This is a running series of posts on the Advent of Code 2020. The introductory post has the details, including the accompanying GitHub repo, in case you reached this directly.
Today's problem is very interesting, even if it looks simple. We start with a set of values, which we read into a list as usual: strip, split on comma, cast to int.
Part 1
We are asked to find the value that minimizes the sum of distances to the given values. This is a well-known problem in optimization, and the answer is the median of the points. In one dimension there is little to think about; for higher-dimensional spaces, the result depends on the norm used.
The median is easily calculated: sort the values and take the value in the central position of the ordered array (same number of elements above and below). For an even number of items, take the midpoint of the two central values.
Part 2
Now we change the definition of the distance, and for an absolute difference of n we have a distance of 1 + ... + n. The first thing we note is that this is the harmonic series, and the sum is known to be n*(n+1)/2, which will be an integer as either n or n+1 will be even. That will save some looping.
With this new distance, the median is no longer a valid answer. Instead we will run an optimization algorithm. In this case, a modified bisection. Since the distance behaves like a norm, the optimization problem of minimizing the sum of distances is convex, and the derivative (with respect to the selected point) will be increasing, starting negative and ending positive.

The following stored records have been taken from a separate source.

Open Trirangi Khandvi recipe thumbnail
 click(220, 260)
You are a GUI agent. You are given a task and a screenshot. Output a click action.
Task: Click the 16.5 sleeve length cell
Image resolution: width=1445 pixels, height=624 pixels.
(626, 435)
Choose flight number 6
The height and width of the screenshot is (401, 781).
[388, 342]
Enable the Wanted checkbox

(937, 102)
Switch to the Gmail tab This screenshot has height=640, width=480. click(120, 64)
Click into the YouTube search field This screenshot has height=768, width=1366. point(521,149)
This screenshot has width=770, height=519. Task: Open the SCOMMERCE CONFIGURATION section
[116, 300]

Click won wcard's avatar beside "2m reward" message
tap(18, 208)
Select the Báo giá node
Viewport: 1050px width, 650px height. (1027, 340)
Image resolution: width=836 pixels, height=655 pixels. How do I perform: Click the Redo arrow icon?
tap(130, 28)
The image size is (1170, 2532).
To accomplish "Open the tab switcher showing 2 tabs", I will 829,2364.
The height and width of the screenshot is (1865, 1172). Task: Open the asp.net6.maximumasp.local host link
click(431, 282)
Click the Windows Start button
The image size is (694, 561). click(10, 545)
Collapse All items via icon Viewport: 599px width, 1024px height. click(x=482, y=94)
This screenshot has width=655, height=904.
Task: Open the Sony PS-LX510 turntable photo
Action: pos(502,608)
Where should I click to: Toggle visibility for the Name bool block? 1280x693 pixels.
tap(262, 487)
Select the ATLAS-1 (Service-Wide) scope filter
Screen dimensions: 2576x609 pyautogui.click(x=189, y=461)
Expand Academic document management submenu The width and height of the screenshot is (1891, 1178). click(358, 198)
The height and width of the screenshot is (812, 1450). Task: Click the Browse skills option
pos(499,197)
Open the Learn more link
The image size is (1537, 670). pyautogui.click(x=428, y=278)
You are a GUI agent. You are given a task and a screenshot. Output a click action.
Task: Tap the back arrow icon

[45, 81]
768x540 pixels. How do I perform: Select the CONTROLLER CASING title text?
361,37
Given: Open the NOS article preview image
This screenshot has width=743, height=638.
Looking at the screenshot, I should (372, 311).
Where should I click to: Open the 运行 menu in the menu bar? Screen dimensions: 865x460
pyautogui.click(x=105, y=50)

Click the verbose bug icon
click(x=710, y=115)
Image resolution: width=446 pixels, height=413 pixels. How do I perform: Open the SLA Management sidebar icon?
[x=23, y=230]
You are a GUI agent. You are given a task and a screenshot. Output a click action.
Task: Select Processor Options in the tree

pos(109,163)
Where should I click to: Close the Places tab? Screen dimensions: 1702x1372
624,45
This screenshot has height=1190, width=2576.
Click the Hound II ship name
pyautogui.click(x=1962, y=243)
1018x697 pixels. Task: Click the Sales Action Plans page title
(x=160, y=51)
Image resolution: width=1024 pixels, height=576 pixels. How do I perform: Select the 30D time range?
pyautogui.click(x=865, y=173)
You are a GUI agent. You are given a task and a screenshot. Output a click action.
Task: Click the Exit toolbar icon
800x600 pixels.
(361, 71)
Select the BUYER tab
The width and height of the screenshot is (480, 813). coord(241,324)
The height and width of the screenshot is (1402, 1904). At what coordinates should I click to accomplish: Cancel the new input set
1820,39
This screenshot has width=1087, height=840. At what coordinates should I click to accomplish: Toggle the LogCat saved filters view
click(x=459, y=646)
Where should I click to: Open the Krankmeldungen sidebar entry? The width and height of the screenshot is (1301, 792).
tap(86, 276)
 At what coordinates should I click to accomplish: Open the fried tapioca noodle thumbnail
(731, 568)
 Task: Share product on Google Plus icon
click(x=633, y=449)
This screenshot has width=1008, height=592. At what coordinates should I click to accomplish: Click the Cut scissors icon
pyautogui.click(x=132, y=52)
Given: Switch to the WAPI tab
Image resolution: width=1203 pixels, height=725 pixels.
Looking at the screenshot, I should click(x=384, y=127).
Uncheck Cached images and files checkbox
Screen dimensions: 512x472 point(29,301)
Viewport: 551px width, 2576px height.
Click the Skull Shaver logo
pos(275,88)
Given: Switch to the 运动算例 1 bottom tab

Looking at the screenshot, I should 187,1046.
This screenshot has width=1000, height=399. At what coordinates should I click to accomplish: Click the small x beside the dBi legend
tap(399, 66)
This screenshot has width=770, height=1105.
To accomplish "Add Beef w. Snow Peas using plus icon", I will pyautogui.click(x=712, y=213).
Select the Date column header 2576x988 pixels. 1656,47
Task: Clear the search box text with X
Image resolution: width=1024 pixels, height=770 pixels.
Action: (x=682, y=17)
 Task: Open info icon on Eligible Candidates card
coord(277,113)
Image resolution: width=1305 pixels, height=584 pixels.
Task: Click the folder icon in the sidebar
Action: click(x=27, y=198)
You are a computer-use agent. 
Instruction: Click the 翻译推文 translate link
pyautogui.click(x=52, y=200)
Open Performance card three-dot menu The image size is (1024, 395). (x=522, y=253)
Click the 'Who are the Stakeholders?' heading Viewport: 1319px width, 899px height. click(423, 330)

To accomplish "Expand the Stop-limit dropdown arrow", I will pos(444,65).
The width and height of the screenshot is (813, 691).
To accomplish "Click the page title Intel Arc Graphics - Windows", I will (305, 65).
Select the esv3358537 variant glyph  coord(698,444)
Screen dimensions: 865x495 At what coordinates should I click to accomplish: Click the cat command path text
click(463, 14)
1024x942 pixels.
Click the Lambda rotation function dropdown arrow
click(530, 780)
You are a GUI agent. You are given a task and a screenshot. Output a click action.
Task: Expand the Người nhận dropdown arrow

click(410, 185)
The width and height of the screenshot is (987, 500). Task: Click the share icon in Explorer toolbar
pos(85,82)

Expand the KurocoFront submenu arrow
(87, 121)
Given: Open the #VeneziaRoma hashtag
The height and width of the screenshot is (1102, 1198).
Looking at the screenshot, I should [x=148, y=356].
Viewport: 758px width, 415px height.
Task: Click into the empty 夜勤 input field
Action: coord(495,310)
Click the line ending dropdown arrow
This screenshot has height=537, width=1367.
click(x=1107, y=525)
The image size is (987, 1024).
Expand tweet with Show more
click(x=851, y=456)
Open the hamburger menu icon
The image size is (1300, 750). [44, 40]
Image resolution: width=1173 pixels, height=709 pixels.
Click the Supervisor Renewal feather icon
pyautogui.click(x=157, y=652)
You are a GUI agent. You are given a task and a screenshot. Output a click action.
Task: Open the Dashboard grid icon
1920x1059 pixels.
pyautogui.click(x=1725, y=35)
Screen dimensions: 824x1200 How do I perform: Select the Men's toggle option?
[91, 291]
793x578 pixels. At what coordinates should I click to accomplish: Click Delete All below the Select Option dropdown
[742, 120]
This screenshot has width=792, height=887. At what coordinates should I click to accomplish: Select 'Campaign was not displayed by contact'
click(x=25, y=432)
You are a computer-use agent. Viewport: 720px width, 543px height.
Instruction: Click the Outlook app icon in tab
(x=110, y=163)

So we are looking for a point that is lower in this sum of distances than the points surrounding it on either side. We set the high and low limits at the extremes of the points, and look at the midpoint of that. If the points to either side are both larger in sum of distances, we have our answer. If the sum increases (lower on the left, higher on the right), we are on the far side of the objective function, so we drop the high limit to the midpoint. If it's the contrary, we raise the low limit to the midpoint. We repeat this until we find the point we look for.
Since the span of the interval is halved at each step, this is guaranteed to happen in log2(N) steps for an initial range span of N.